Electronics retailer Radio Shack (RSH) has been awash with news lately. In addition to getting removed from the S&P 400 Midcap Index, the company announced CEO James Gooch will leave the company immediately. CFO Dorvin Lively will take his place on an interim basis. So the question arises, are shares of the beleaguered retailer finally attractive?
Before we address the business, we'll speak to the senior management team. We have been incredibly baffled by the firm's capital allocation strategy. When it was clear the company had structural issues, the company decided to take on debt to repurchase stock and pay a sizable dividend. At best, Gooch seemed to be in denial of what was happening to his business. Lively, on the other hand, doesn't have any track record leading a company. He's been a CFO or corporate controller for the past several years of his career. However, under his brief reign, Radio Shack's debt has been reduced to a junk rating, and the firm continued to pay its dividend until July. We're not sure if Gooch forced his hand with regards to the situation, but we ultimately don't think Lively will run the company for long.
The business itself remains incredibly challenged as it transforms its perception and business model. We think most consumers still see Radio Shack as a place for hobbyists and those unwilling to adopt new technology, while, in reality, the company is attempting to become a hub of mobile phone sales and information. However, sales have yet to decline precipitously, as same-store sales were basically flat during the second quarter and aggregate sales were up 1.2% year-over-year. Yet, margins are deteriorating precipitously, and competition within the smartphone space is fierce. Not only does Radio Shack have to compete with the mobile carriers, but Best Buy (BBY) will also invest heavily in the space, and Amazon (AMZN) sells smartphones (and seemingly doesn't care about near-term margins).

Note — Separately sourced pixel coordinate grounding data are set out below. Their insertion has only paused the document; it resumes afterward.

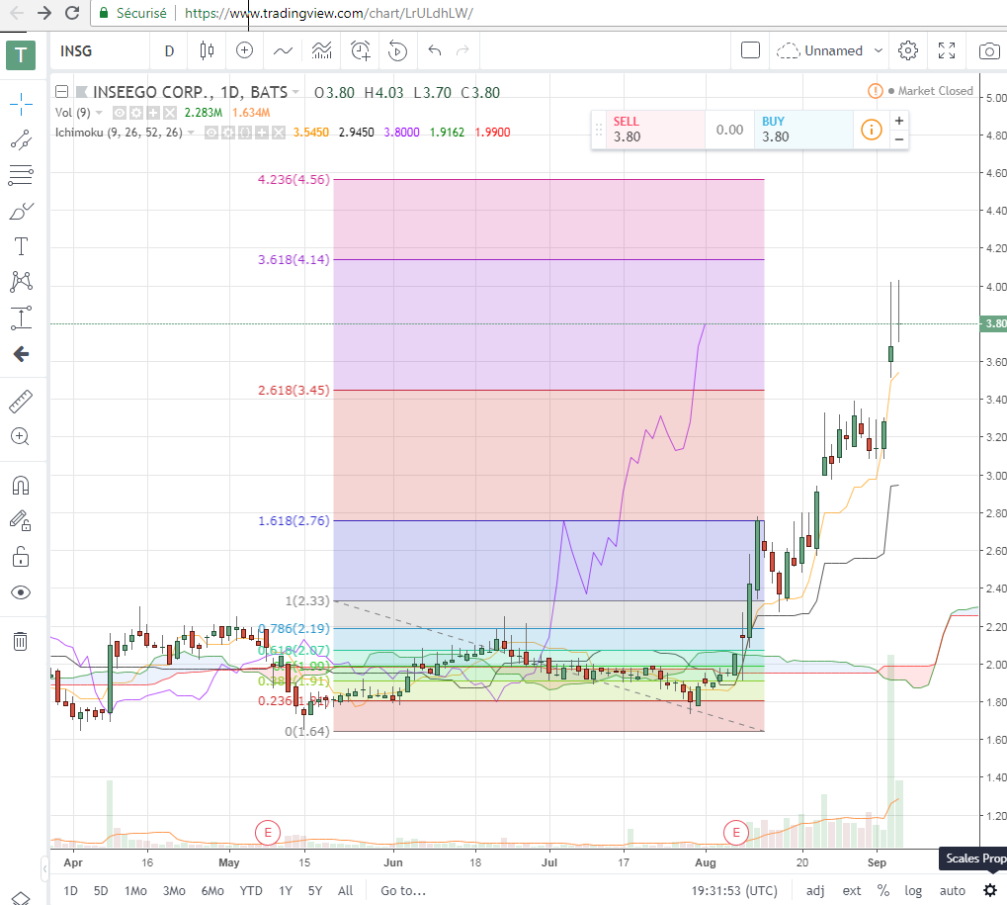Create an alert with the alarm clock icon

[x=361, y=50]
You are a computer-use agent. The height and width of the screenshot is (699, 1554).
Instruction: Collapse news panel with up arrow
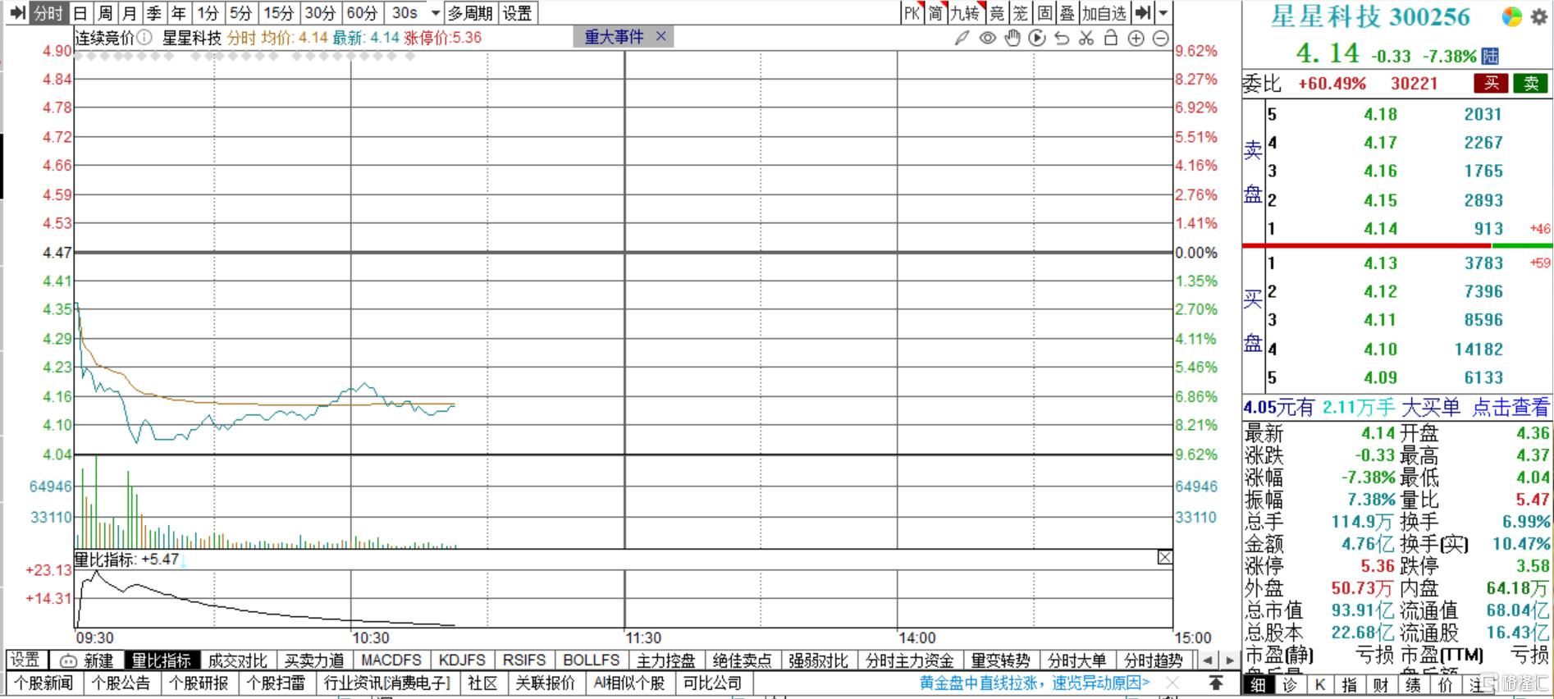point(1216,683)
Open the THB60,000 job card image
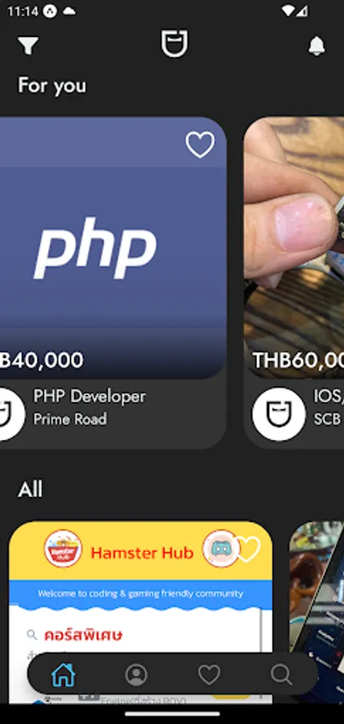The height and width of the screenshot is (724, 344). coord(294,248)
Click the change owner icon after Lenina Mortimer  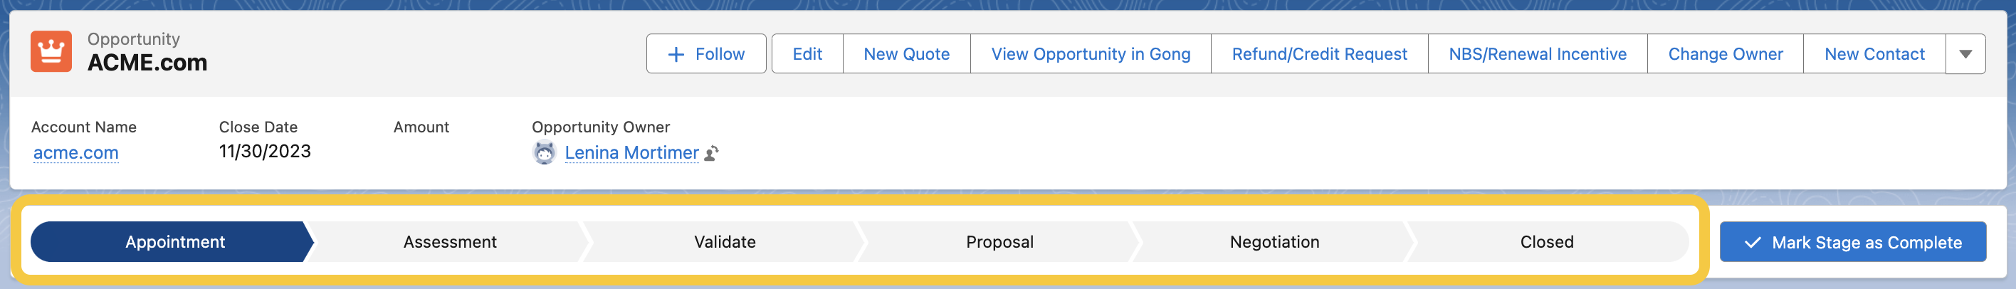coord(711,154)
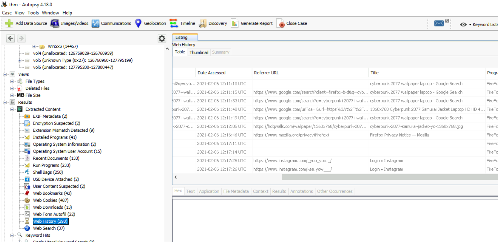Switch to the Thumbnail tab
Screen dimensions: 498x242
coord(199,52)
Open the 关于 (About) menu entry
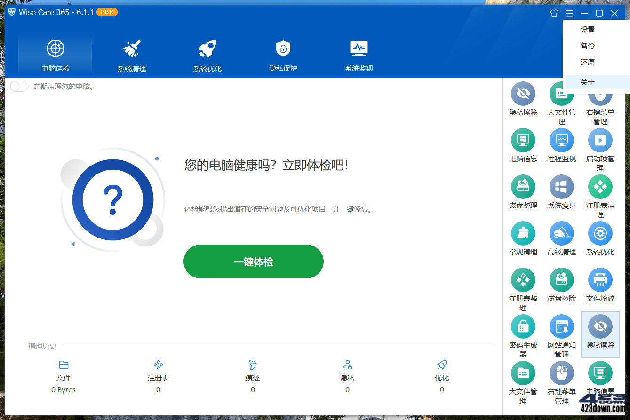The height and width of the screenshot is (420, 630). click(x=588, y=81)
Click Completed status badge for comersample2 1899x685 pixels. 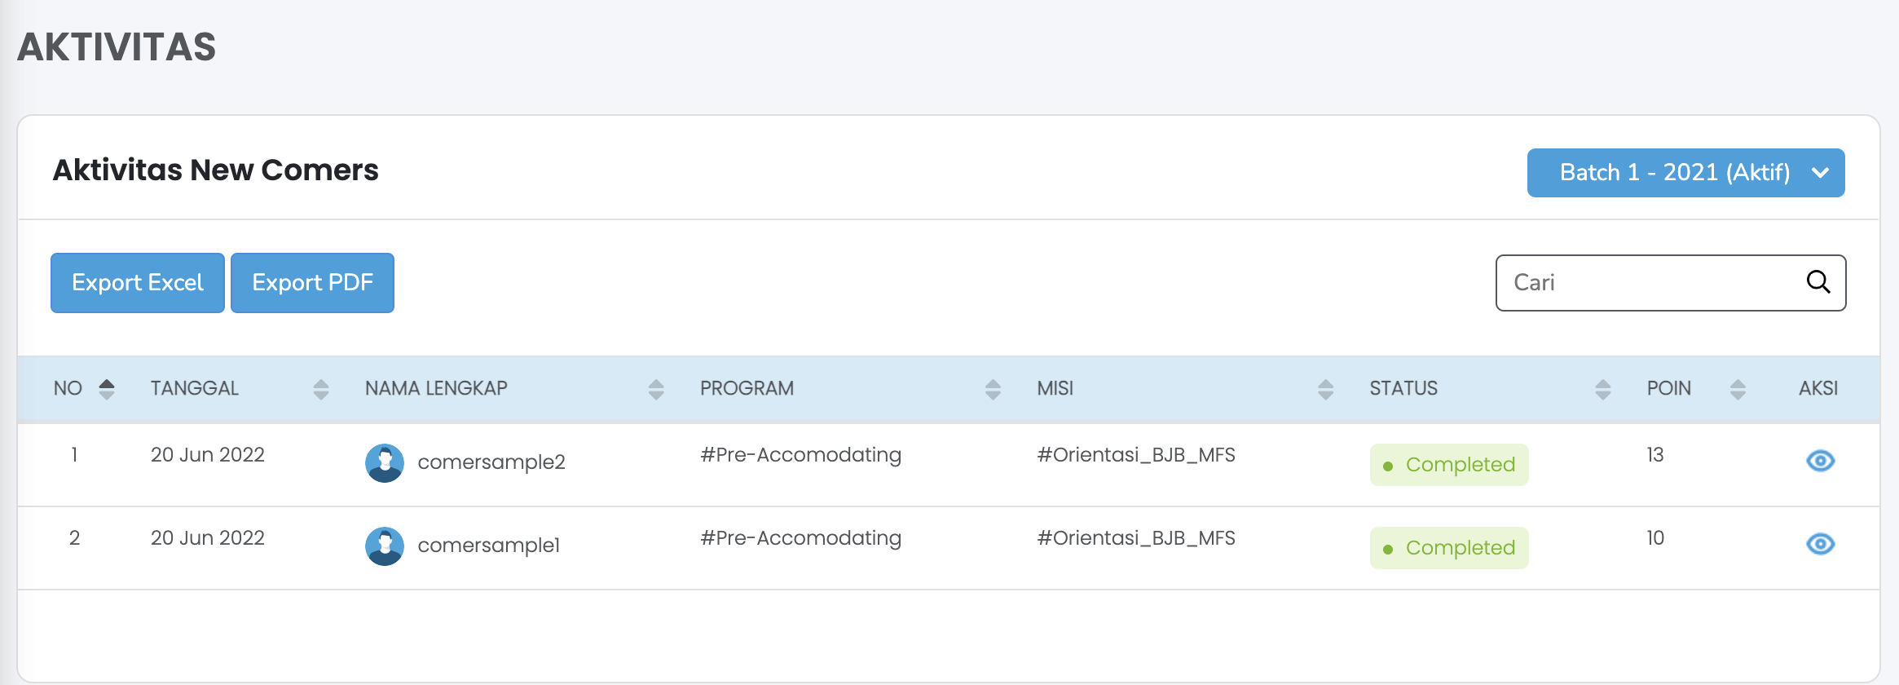[x=1449, y=465]
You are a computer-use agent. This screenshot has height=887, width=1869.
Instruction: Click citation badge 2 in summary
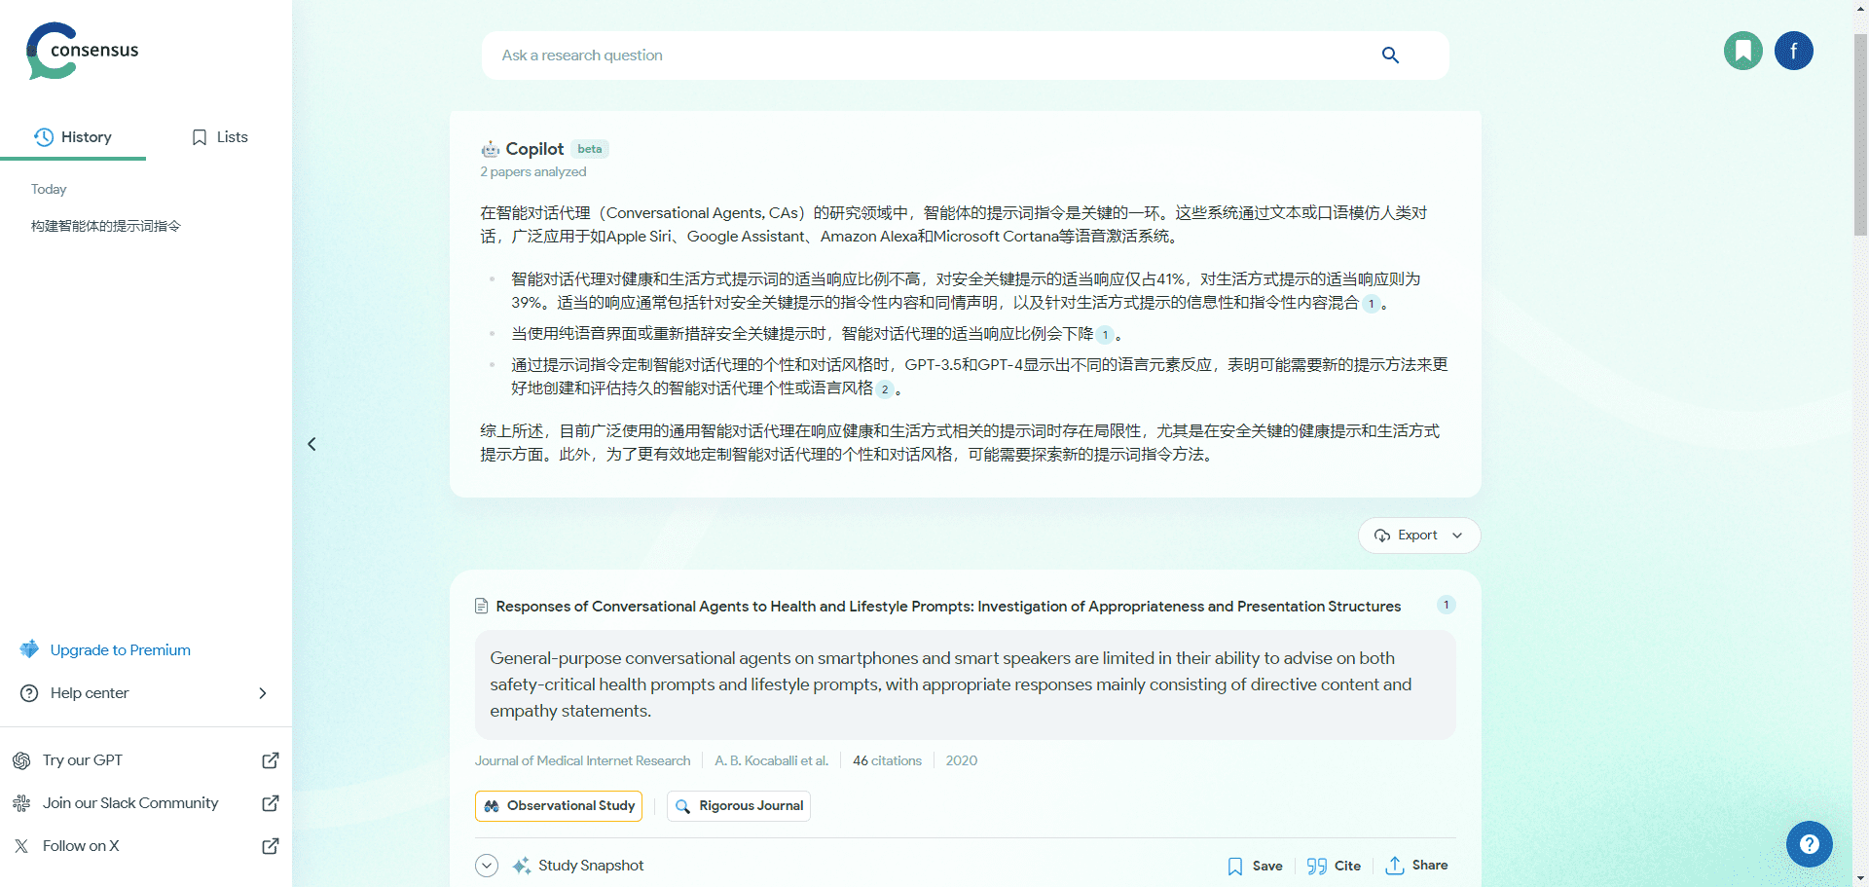pos(885,389)
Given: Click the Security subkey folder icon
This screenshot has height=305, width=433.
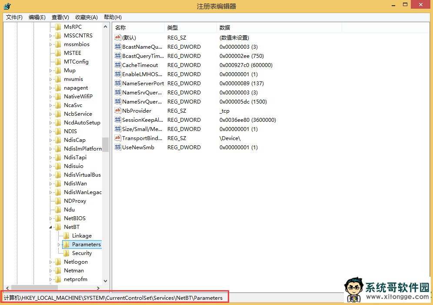Looking at the screenshot, I should tap(66, 253).
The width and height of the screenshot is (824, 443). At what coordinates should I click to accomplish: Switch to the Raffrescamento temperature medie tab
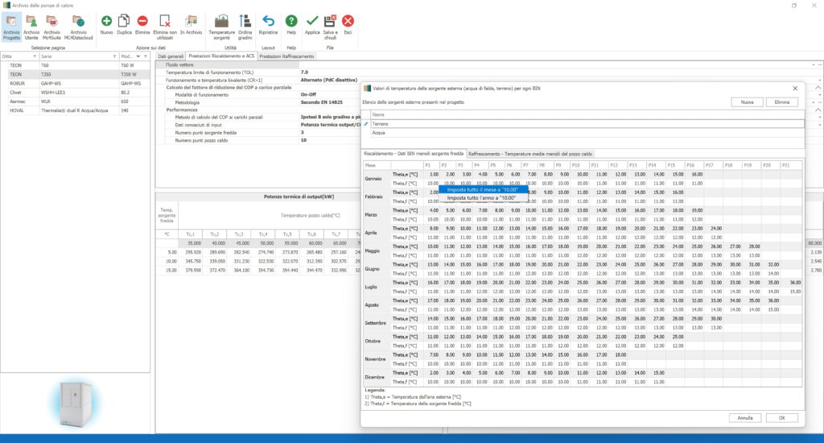530,153
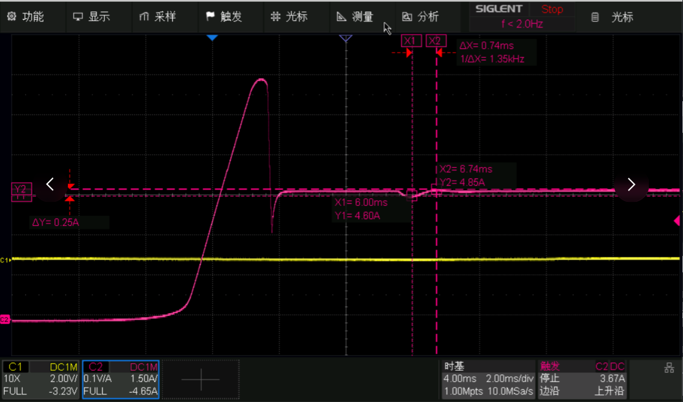This screenshot has height=402, width=683.
Task: Open the 光标 cursors menu with grid icon
Action: pyautogui.click(x=289, y=17)
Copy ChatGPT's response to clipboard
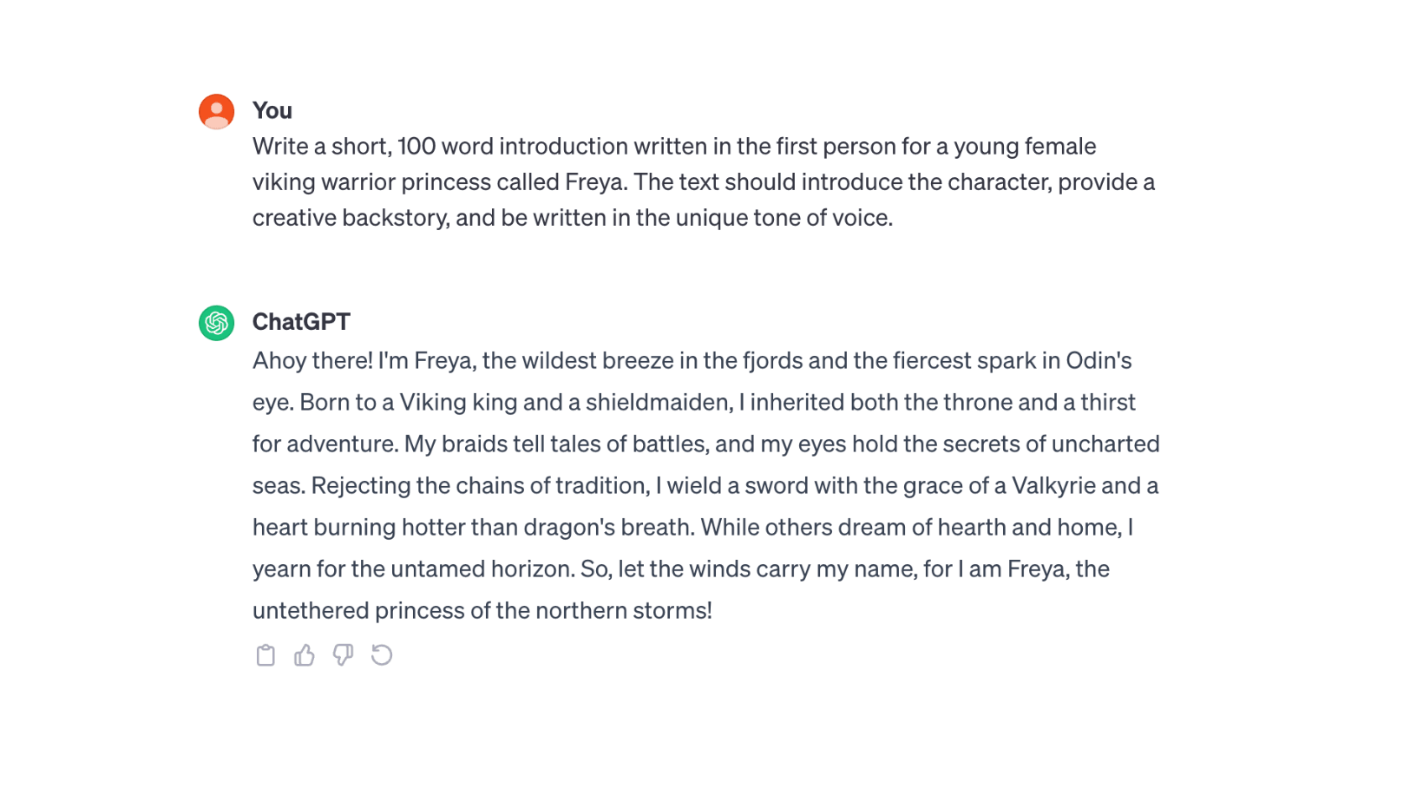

That leaves Radio Shack as a brand with negative perception that is trying to transition a business model that will only face stronger competitors. On the positive side, the firm's balance sheet hasn't completely deteriorated-yet. Operating cash flow is down 77.4% year-to-date relative to last year, and the firm isn't debt free by any means. We've previously questioned the liquidation value for equity holders in the event of a bankruptcy, and our doubts remain. Though the firm trades a tremendous discount to our fair value range, we prefer staying on the sidelines in situations where the business might decline too quickly for investors to extract value from the balance sheet.
Until we see a healthy uptick in free cash flow and a successful transition to a business model we view as sustainable, Radio Shack remains a classic value trap.